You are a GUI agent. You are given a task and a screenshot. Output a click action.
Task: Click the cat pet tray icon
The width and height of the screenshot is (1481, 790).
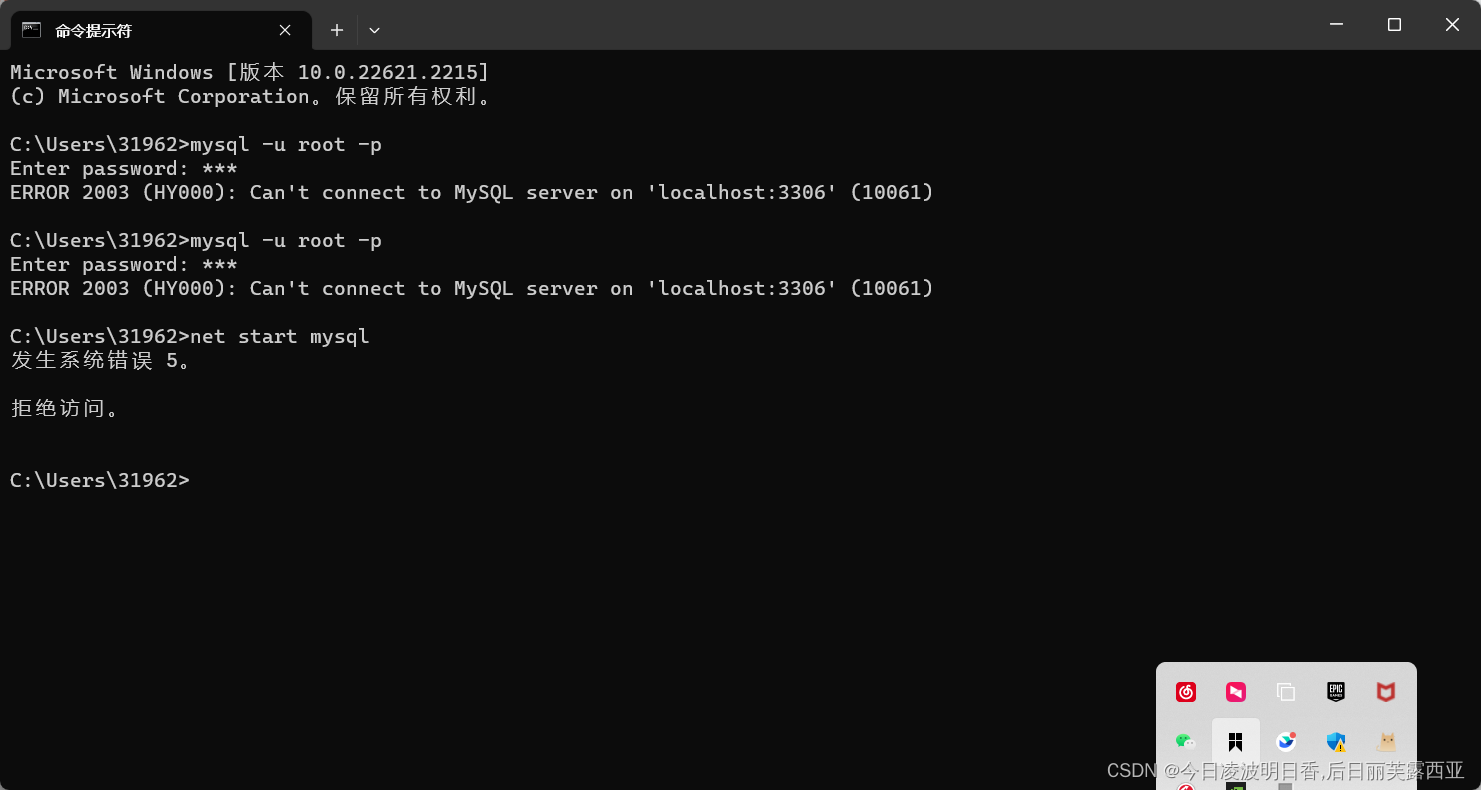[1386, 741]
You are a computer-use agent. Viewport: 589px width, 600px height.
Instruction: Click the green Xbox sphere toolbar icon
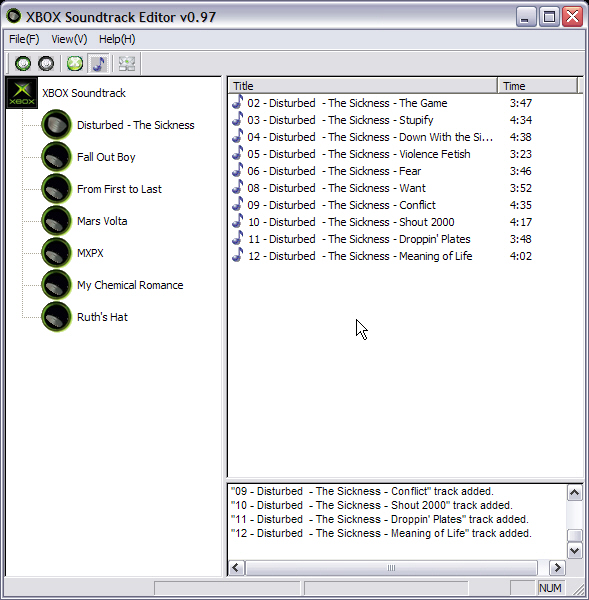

----

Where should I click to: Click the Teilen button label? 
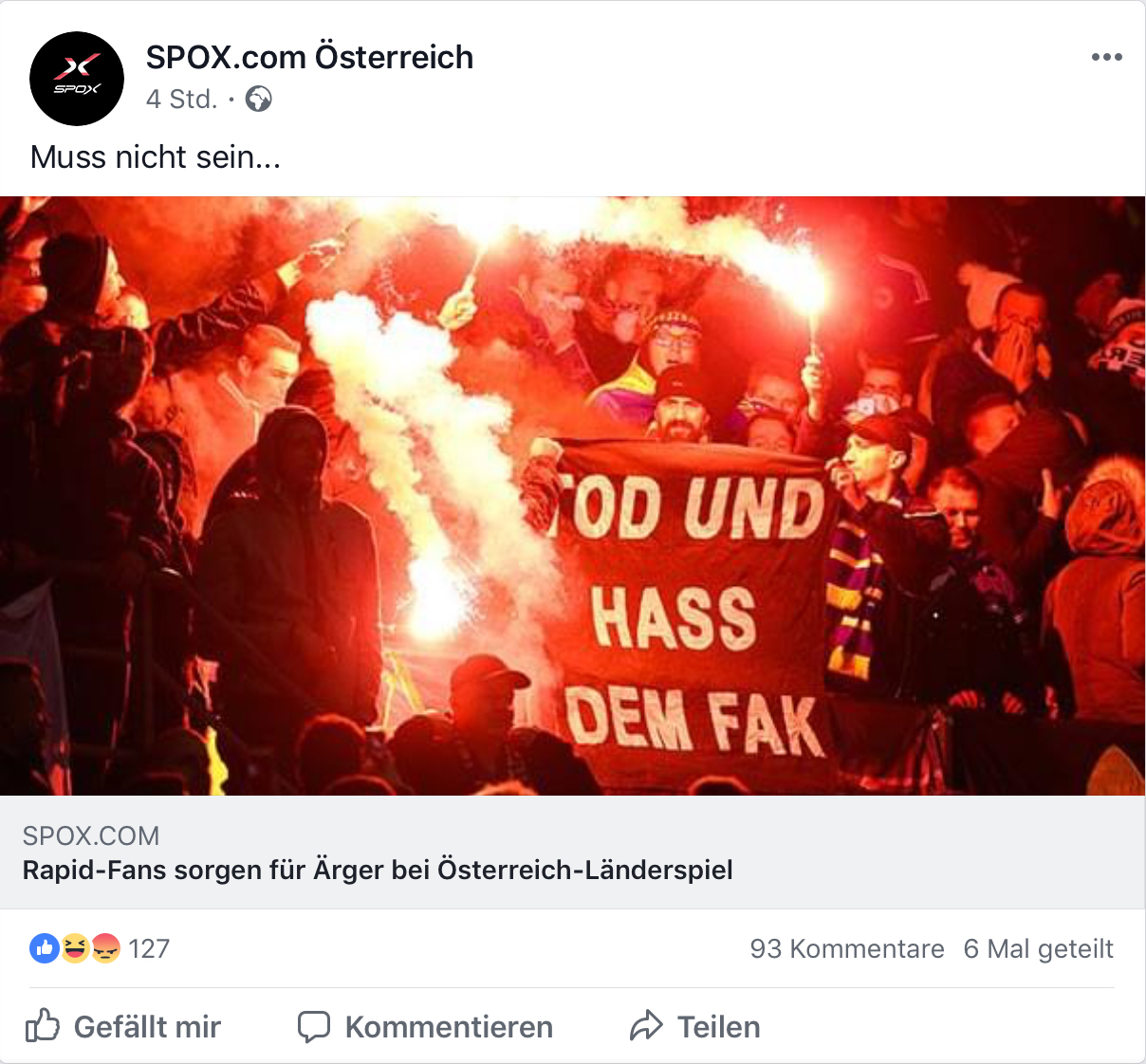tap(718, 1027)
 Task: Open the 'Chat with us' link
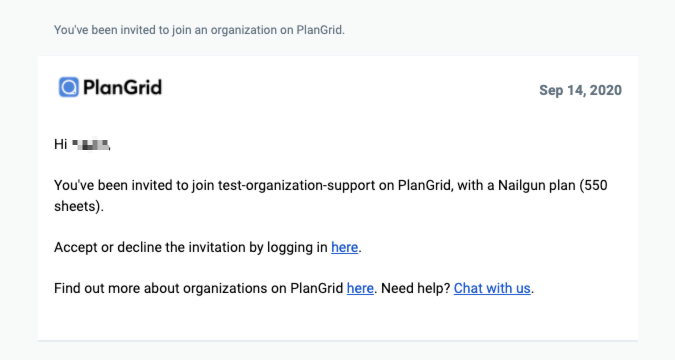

----

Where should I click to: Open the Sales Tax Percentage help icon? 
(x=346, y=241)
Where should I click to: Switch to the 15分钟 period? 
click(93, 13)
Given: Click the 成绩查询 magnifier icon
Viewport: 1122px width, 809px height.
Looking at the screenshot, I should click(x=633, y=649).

----

- **DIRECTIONS**
Using the listing above, repeat word for word each line from the one with "You are a GUI" down to the one with "Instruction: Click the", both included. Omit all pictures.

- **RESPONSE**
You are a GUI agent. You are given a task and a screenshot. Output a click action.
Task: Click the cat pet tray icon
The width and height of the screenshot is (1481, 790).
[1386, 741]
You are a computer-use agent. Viewport: 589px width, 600px height.
Instruction: Click the green Xbox sphere toolbar icon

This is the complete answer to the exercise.